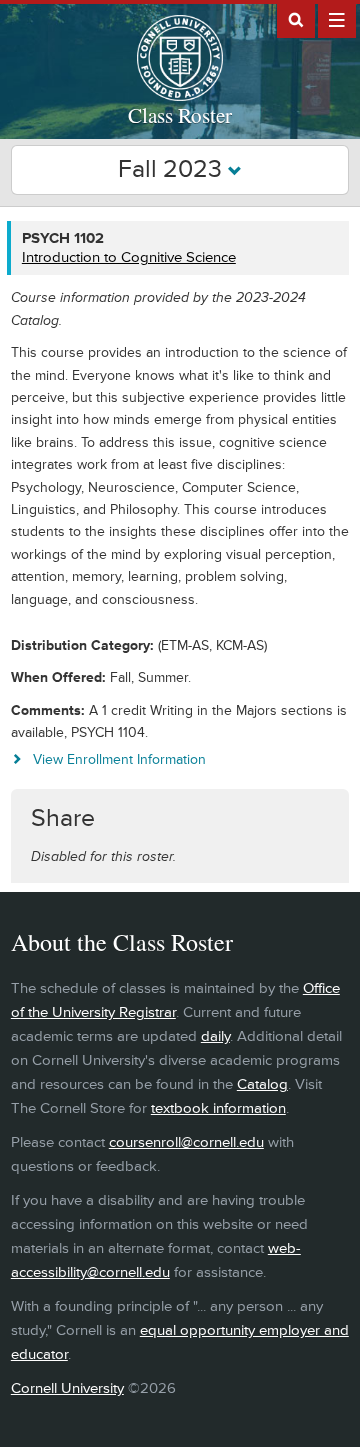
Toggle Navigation (337, 19)
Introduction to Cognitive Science (129, 257)
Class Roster (180, 115)
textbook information (218, 1108)
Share (63, 818)
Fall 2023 (173, 169)
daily (215, 1036)
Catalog (262, 1084)
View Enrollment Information (119, 759)
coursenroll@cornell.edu (186, 1142)
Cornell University (67, 1388)
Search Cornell (296, 19)
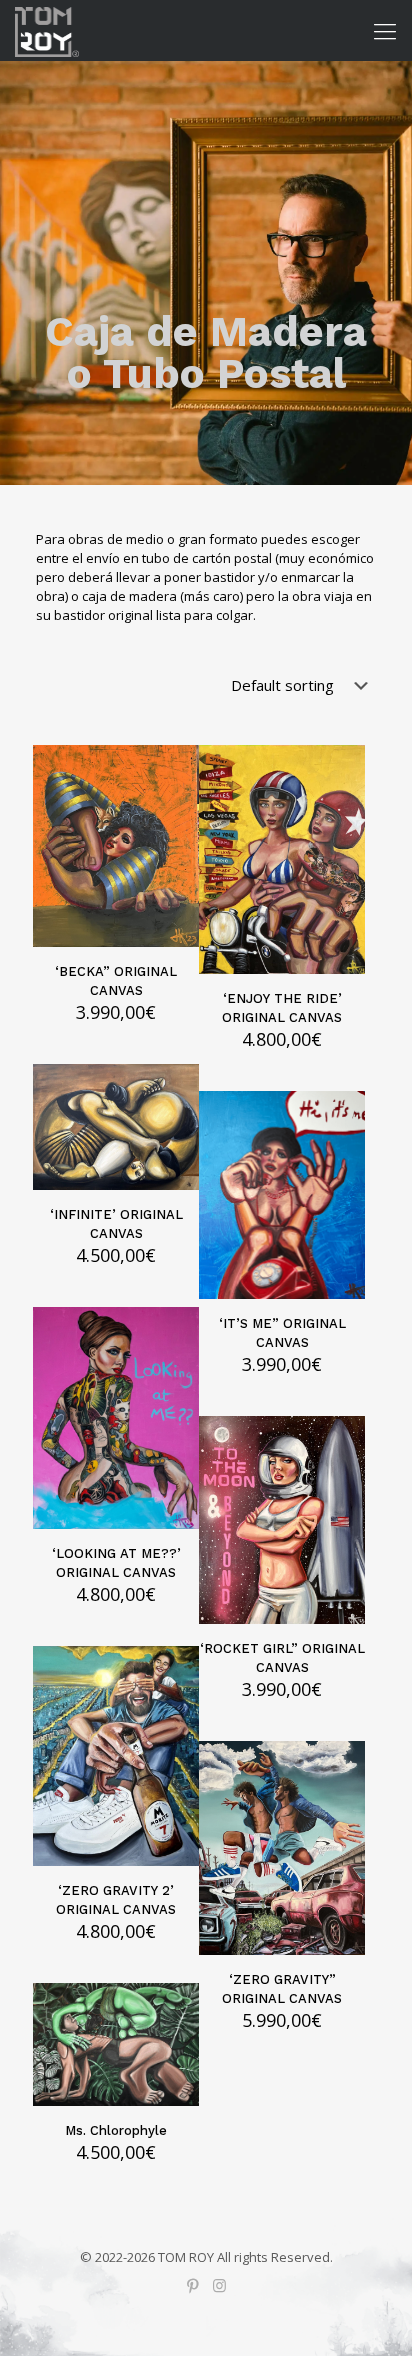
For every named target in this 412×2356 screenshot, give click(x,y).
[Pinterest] (192, 2285)
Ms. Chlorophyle (116, 2130)
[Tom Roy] (47, 30)
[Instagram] (219, 2285)
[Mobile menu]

■ ■ ■ ■ ■ ■ ■

→ **Task item**
Say again, word for word, every line from the one with "Cornell University (67, 1388)" through the last line of the data above, minus the pictures.

→ **Exercise response**
Cornell University (67, 1388)
Search Cornell (296, 19)
For every named target in this 412×2356 screenshot, give click(x,y).
[Pinterest] (192, 2285)
Ms. Chlorophyle (116, 2130)
[Tom Roy] (47, 30)
[Instagram] (219, 2285)
[Mobile menu]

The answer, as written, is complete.